TASK INSTRUCTIONS:
Exclude the pictures and repeat all of the data exactly.

·····

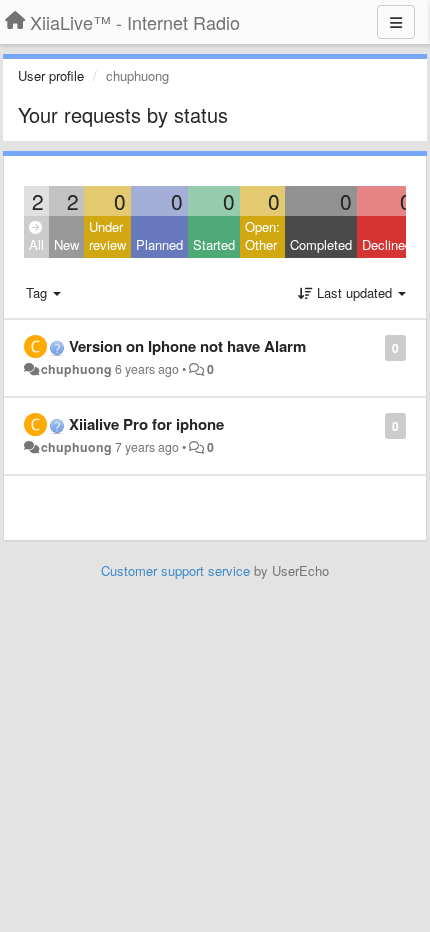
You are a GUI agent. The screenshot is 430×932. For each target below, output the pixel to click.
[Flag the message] (374, 346)
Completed (321, 244)
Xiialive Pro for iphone (146, 424)
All (36, 244)
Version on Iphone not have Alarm (187, 346)
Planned (159, 244)
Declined (387, 244)
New (66, 244)
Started (214, 244)
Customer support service (175, 570)
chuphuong (76, 369)
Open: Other (262, 236)
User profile (51, 75)
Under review (107, 236)
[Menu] (396, 22)
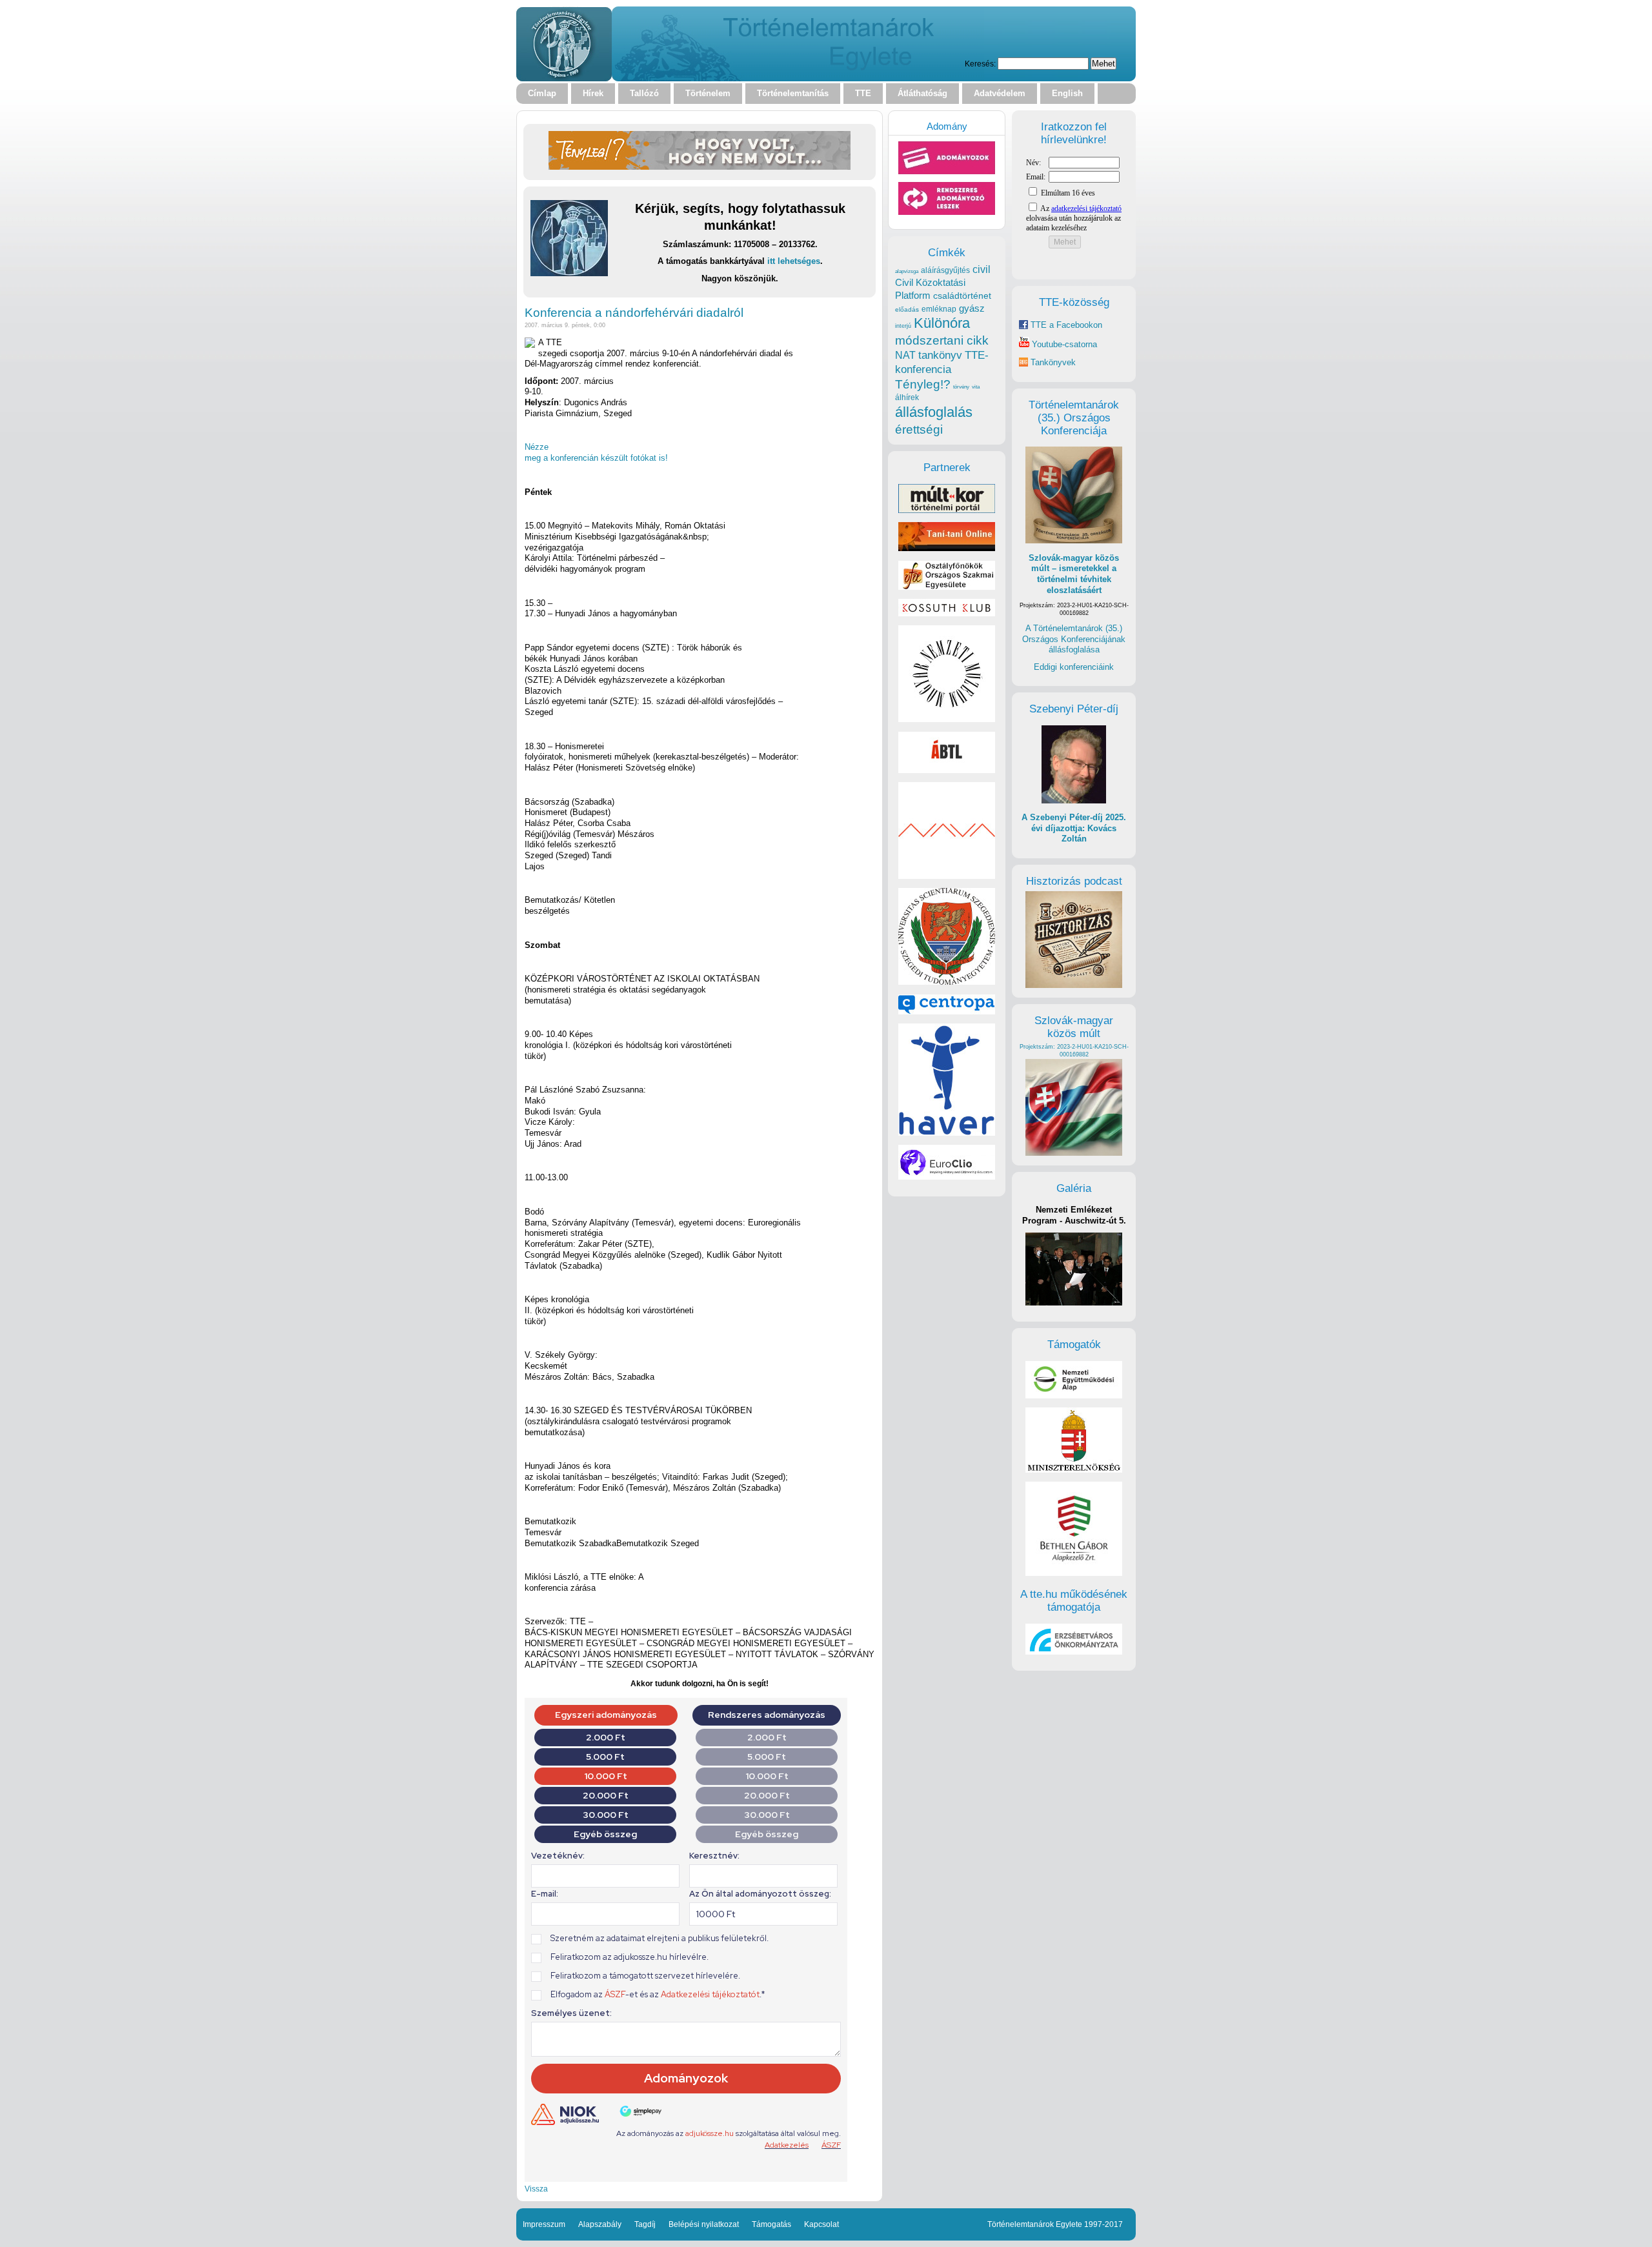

·····

YOUR SOLUTION:
You are a GUI agent. The screenshot is 430×932. For each target below, output the pixel to click.
[Flag the message] (374, 346)
Completed (321, 244)
Xiialive Pro for iphone (146, 424)
All (36, 244)
Version on Iphone not have Alarm (187, 346)
Planned (159, 244)
Declined (387, 244)
New (66, 244)
Started (214, 244)
Customer support service (175, 570)
chuphuong (76, 369)
Open: Other (262, 236)
User profile (51, 75)
Under review (107, 236)
[Menu] (396, 22)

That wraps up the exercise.